## Material for this exercise:
*** Block opens ***

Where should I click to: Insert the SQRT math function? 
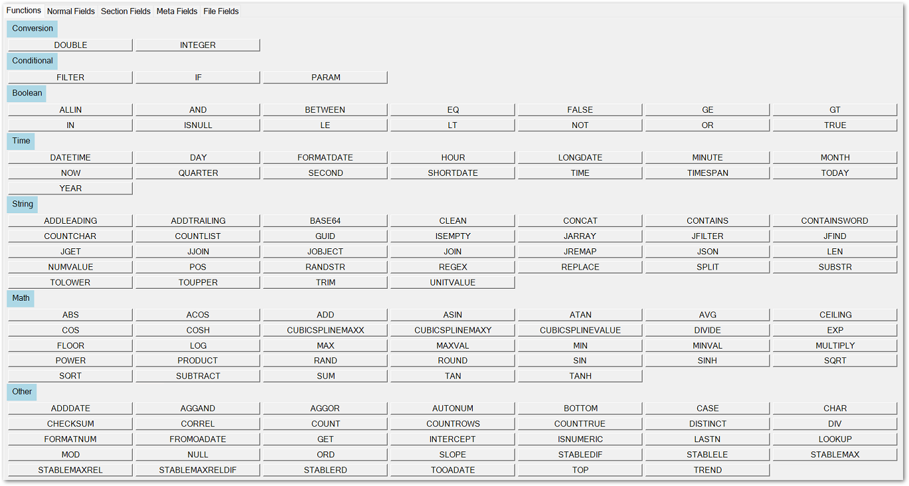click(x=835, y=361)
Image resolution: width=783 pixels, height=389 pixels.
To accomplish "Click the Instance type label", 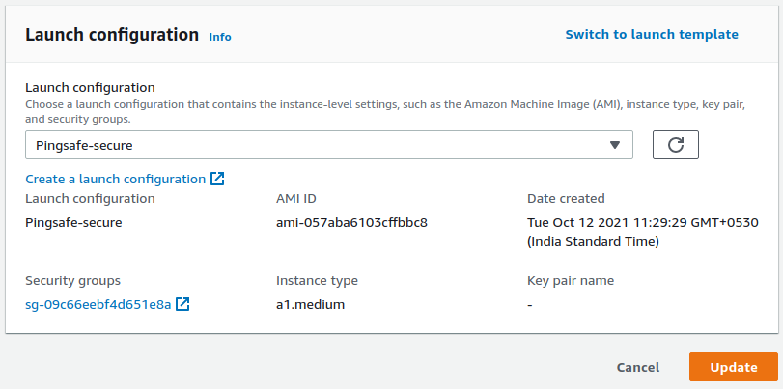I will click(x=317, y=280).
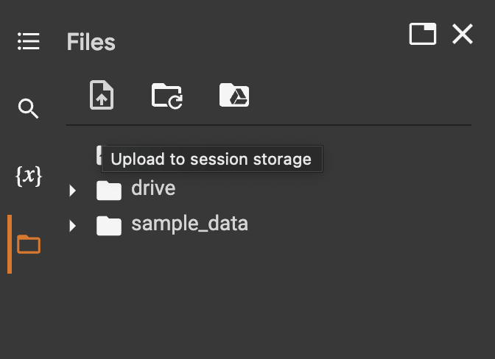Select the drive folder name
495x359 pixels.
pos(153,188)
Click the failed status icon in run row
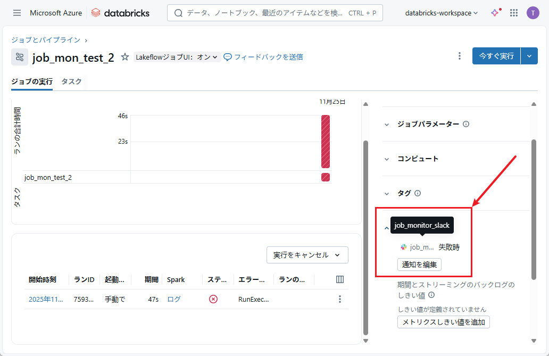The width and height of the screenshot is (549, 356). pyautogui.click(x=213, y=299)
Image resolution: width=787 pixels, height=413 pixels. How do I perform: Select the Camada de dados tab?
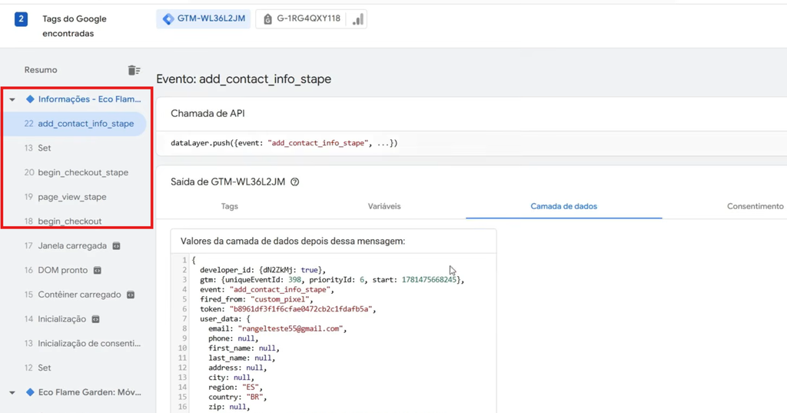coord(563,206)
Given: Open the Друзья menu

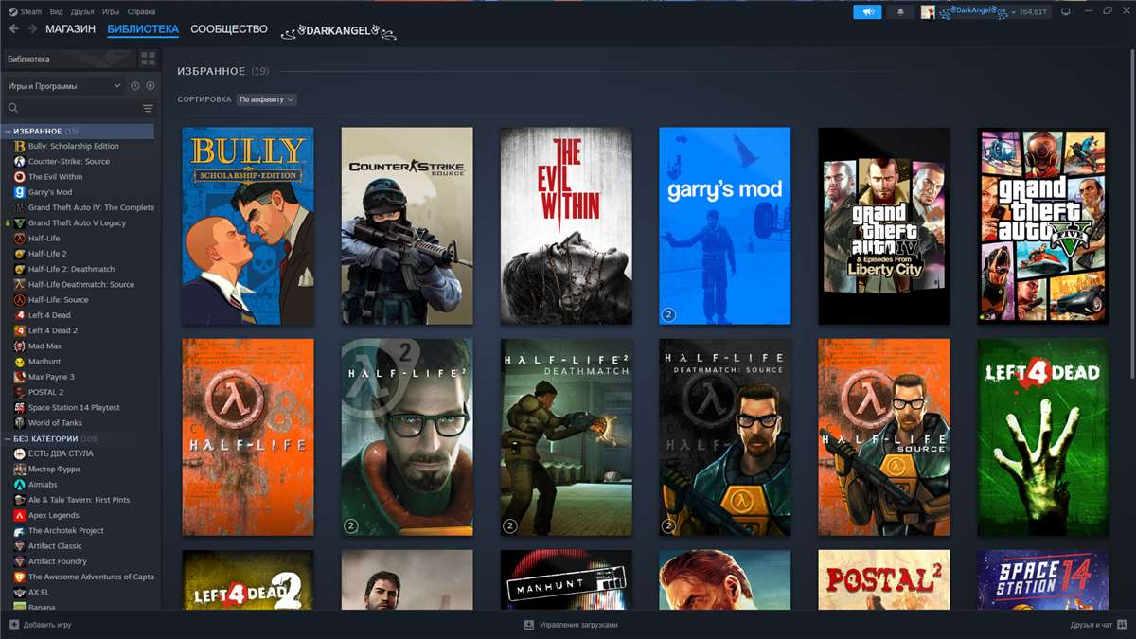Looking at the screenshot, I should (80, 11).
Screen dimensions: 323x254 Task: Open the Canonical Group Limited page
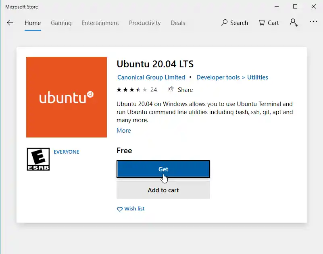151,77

*** Block closes ***
*** Block opens ***

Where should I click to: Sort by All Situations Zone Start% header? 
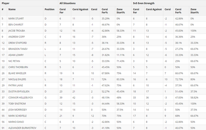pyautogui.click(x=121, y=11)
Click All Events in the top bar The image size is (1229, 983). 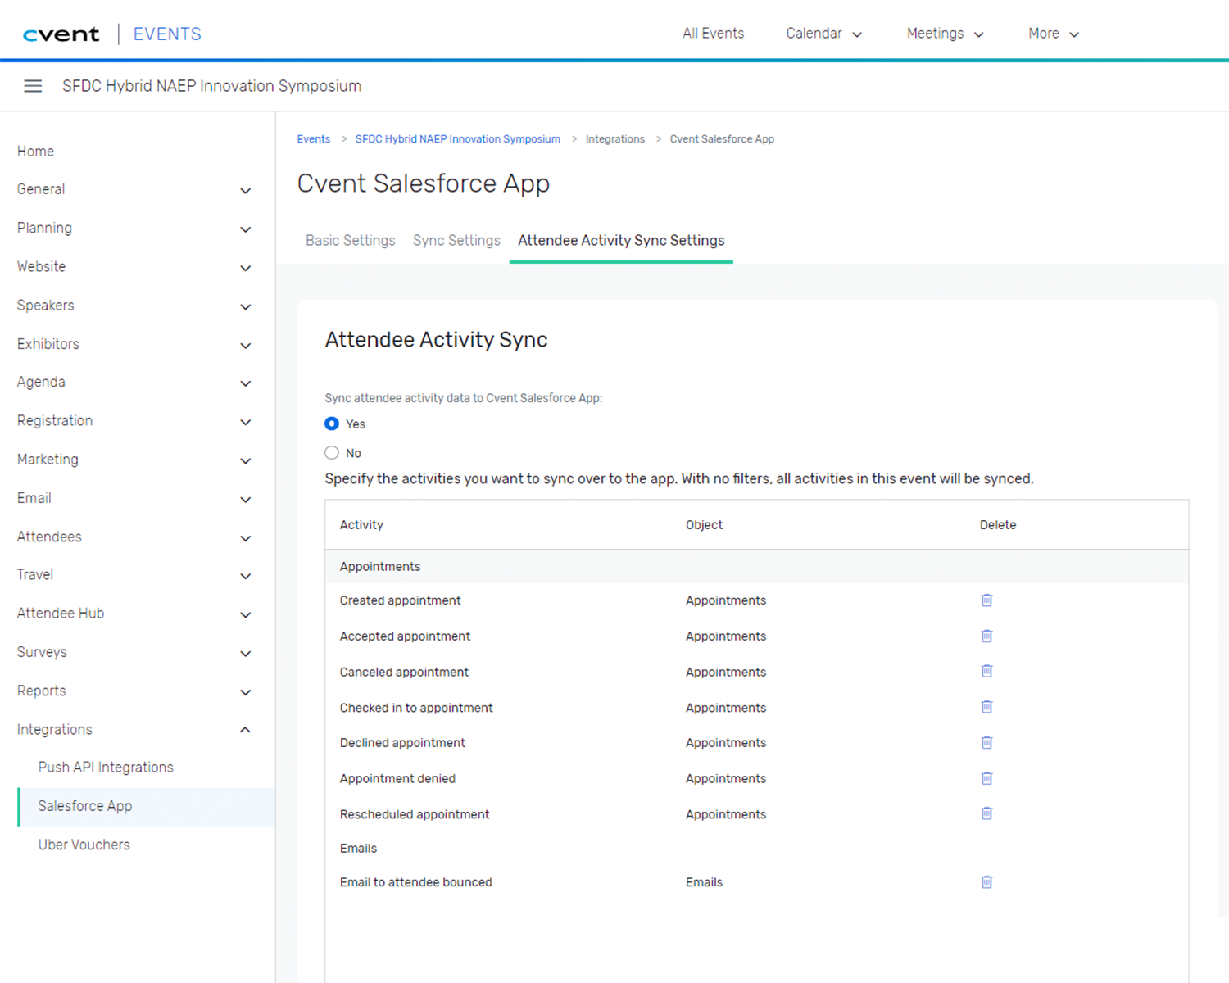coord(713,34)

*** Block closes ***
*** Block opens ***

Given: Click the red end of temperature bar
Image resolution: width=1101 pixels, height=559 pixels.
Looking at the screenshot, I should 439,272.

*** Block closes ***

Copy out the lines above from the line containing "Where should I click to: Insert" through the line containing "Image resolution: width=783", exactly, and keep the pictures out.

## Exercise result:
Where should I click to: Insert the SQRT math function? 
click(x=835, y=361)
Image resolution: width=783 pixels, height=389 pixels.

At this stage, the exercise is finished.